[[ DATA, beginning ]]

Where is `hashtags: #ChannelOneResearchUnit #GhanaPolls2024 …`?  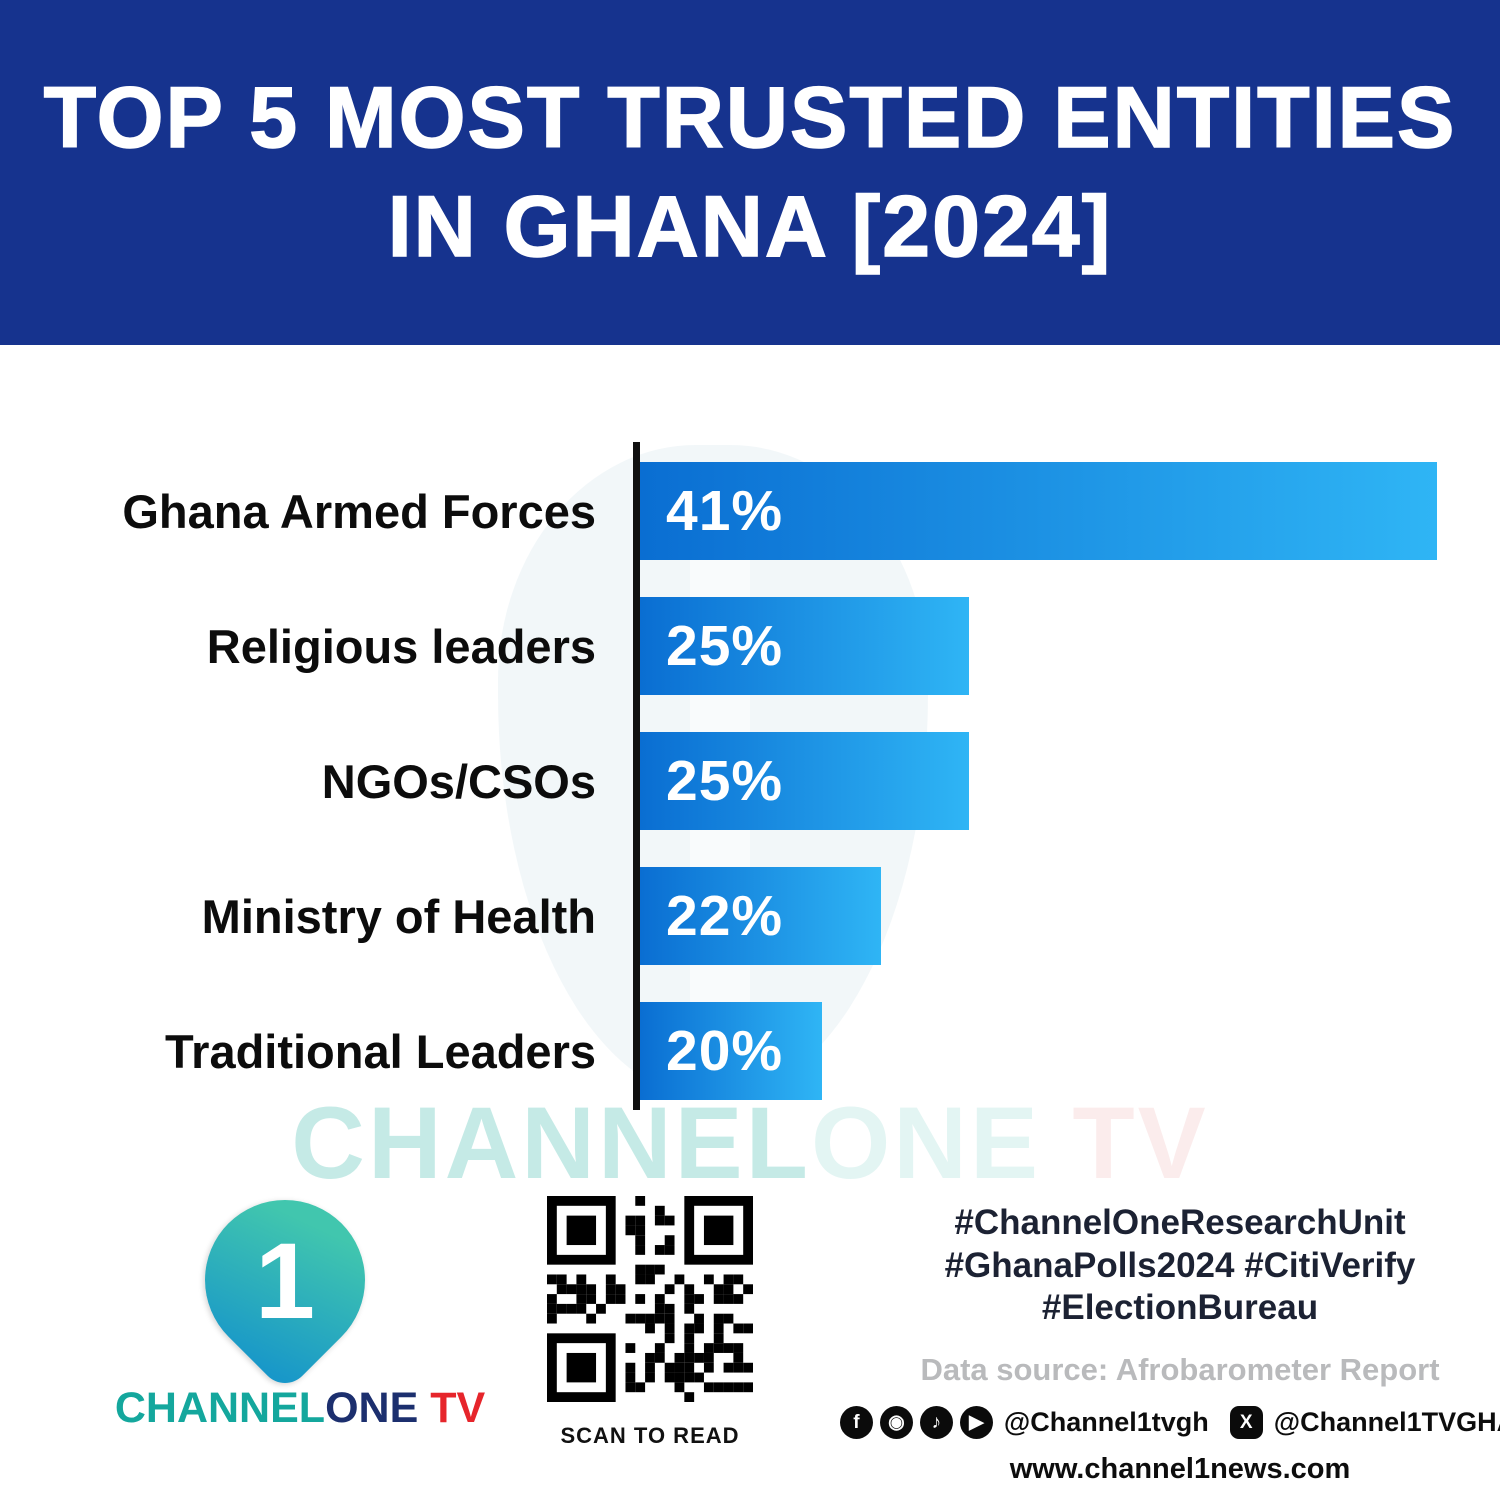
hashtags: #ChannelOneResearchUnit #GhanaPolls2024 … is located at coordinates (1180, 1266).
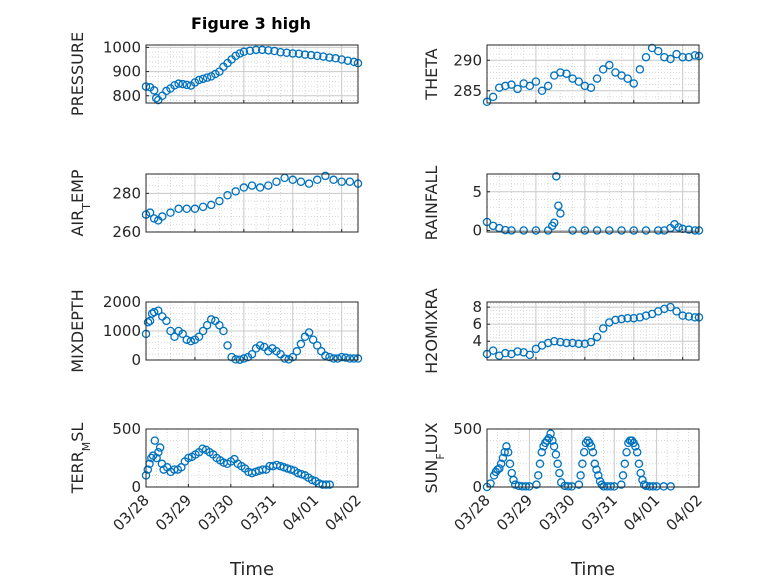  What do you see at coordinates (78, 186) in the screenshot?
I see `y-axis-label-part: EMP` at bounding box center [78, 186].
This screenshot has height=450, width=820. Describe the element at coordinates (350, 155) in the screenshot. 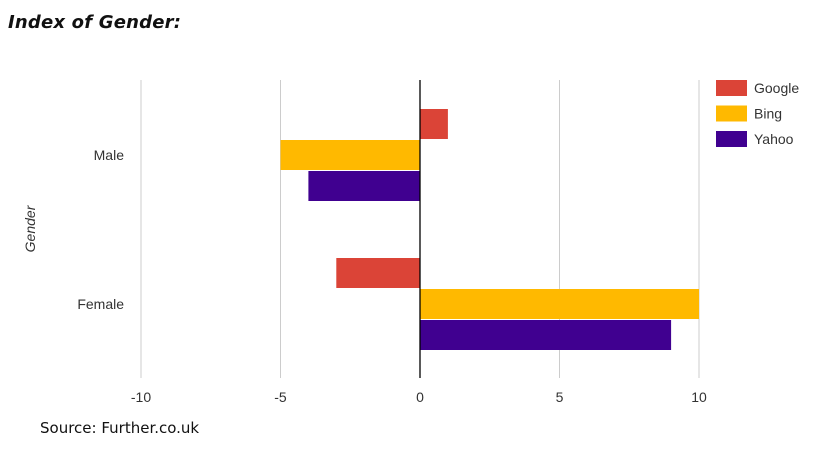

I see `bar-bing-male` at that location.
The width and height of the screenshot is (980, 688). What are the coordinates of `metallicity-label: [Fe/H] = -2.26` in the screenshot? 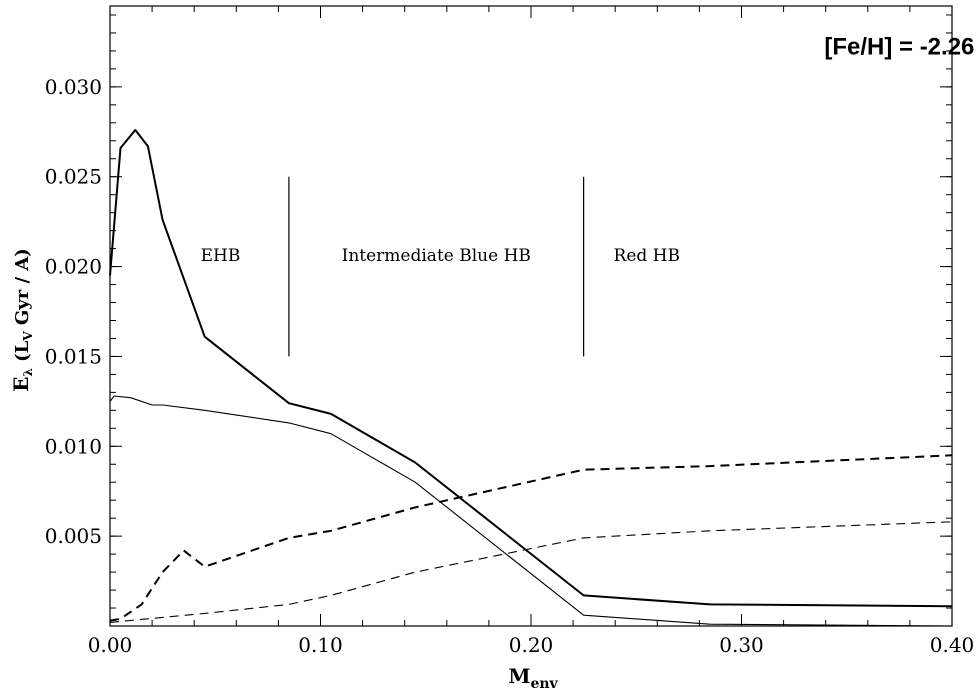 It's located at (899, 48).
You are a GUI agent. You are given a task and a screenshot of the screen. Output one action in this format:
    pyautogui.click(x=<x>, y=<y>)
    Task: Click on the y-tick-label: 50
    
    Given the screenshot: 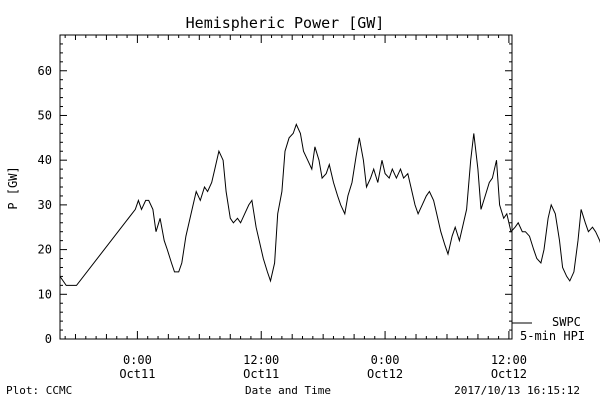 What is the action you would take?
    pyautogui.click(x=45, y=115)
    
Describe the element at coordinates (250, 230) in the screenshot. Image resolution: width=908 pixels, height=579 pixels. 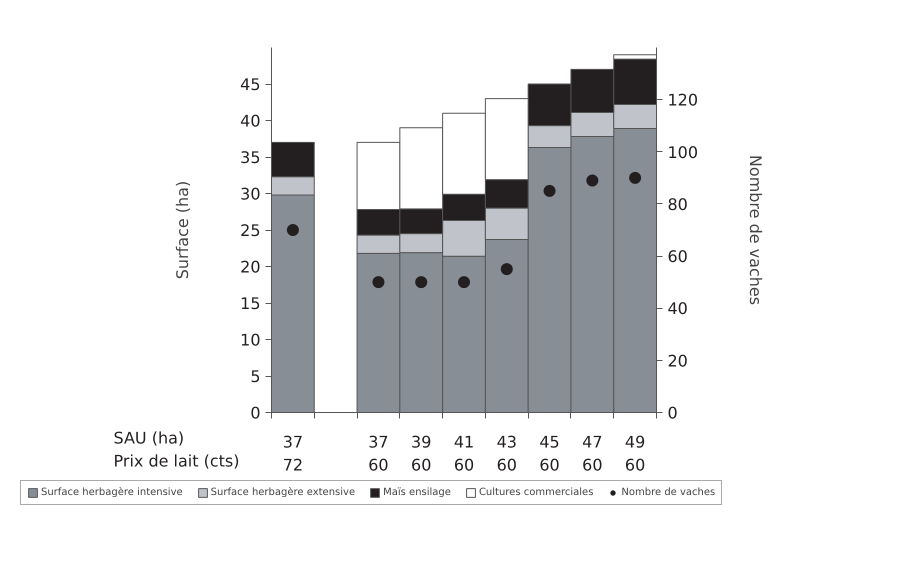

[[ DATA, end ]]

# [YOUR OBJECTIVE]
Rewrite the part of the listing that opens with its first line and closes with the line containing "center [78, 186].", changing "Where is" to "Where can I find" and keeping everything else the same. Omit the pictures from your answer.

# [THE COMPLETED TASK]
Where can I find `hashtags: #ChannelOneResearchUnit #GhanaPolls2024 …`?  
hashtags: #ChannelOneResearchUnit #GhanaPolls2024 … is located at coordinates (1180, 1266).
  What do you see at coordinates (78, 186) in the screenshot?
I see `y-axis-label-part: EMP` at bounding box center [78, 186].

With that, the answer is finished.